For a CvP to be out of range is fairly easy, some old CvP have very small ranges, and a hexagone in the outside Box is 4 hex away in range (IIRC), Pacific/Asia map is 2 hex, so the CvP could be out of range of the adjacent hexes without the rule clarification.

No.

First of all, for an air unit at sea to fly an air mission to a land hex (e.g., ground strike) it must be either: (1) an organized carrier air unit on-board a carrier or (2) an organized carrier when you are playing without the optional rule Carrier Air Units. In the latter case, MWIF generates a 'temporary' carrier air unit to fly the mission. What we are talking about here are carrier air units at sea flying missions to land hexes.

The sea box section the carrier is in has no effect on determining the range of the air unit.

Some land hexes are considered 'adjacent' to a sea area even though the land hex is not adjacent to an all sea hex dot.

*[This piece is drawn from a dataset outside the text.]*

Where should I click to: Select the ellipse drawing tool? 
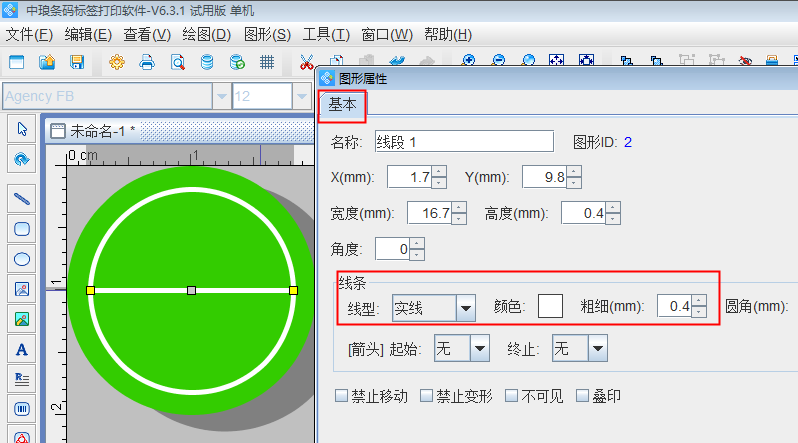pos(22,258)
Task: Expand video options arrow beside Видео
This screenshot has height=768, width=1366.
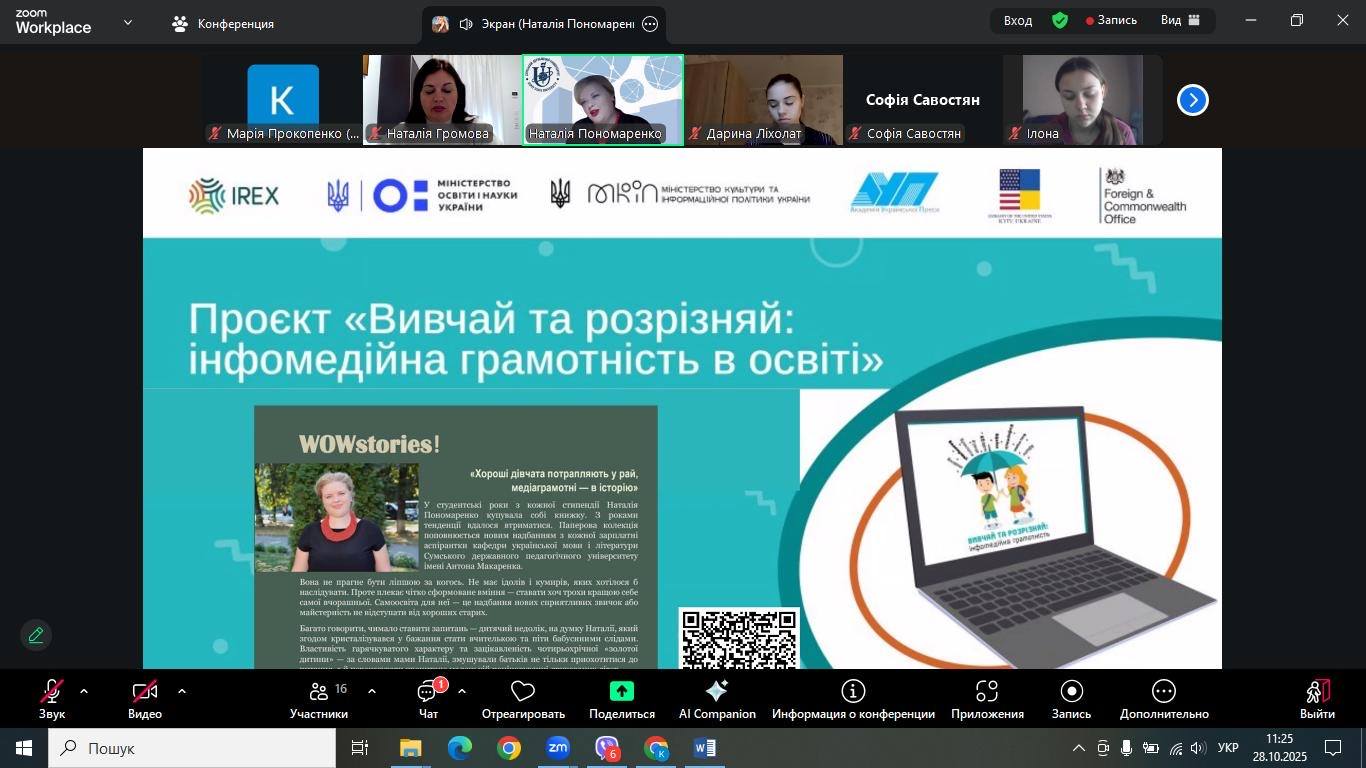Action: pyautogui.click(x=182, y=691)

For example, London, Hamburg, ... If you count the number of hexes from the closest all sea hex dot to the target hex it can be 2, 3, 4 or more(?). In those situations, even air units without sufficient range (counting from the closest all sea hex dot) are permitted to fly the air mission (to and from) if the target hex is 'adjacent'.

_____________________________

Steve

Perfection is an elusive goal.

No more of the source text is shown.